Lectures on the Philosophy of ReligionG.W.F. Hegel

About Lectures on the Philosophy of Religion

Hegel lectured on the philosophy of religion four times at Berlin between 1821 and 1831. Like the aesthetics lectures, these were published posthumously from student transcripts, and the different versions show a thinker revising his system under pressure.

The structure follows a dialectical progression through the forms of religion. Hegel begins with the concept of religion itself: the relation of finite spirit to the absolute.
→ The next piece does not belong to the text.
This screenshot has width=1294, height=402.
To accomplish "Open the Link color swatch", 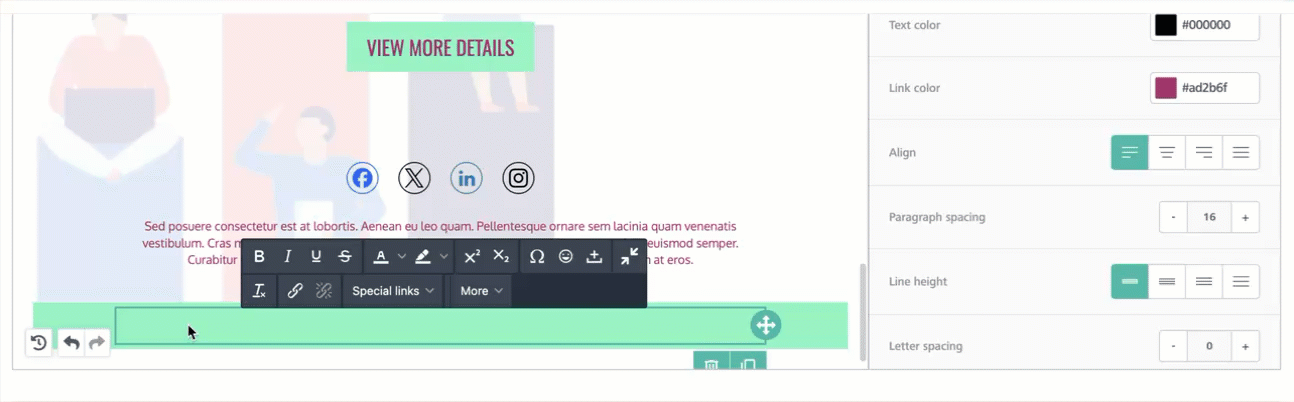I will pos(1166,88).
He then traces determinate religion through its historical shapes, from the religions of nature (Chinese, Indian, Egyptian) through the religions of spiritual individuality (Jewish, Greek, Roman), arriving at the "consummate religion," Christianity. Christianity, for Hegel, is not simply one religion among many. It is the religion in which the content of the absolute is fully revealed: God becomes human, dies, and is taken up into the community of Spirit. The Trinity is not a mystery to be accepted on faith but a speculative truth to be comprehended.

This is also what makes the lectures controversial. Hegel claims that philosophy grasps in conceptual form what religion presents in the mode of representation (Vorstellung). The content is the same; the form differs. Whether this elevates religion or dissolves it into philosophy was disputed among Hegel's students within a decade of his death, splitting them into right and left Hegelians, and the question has not been settled since.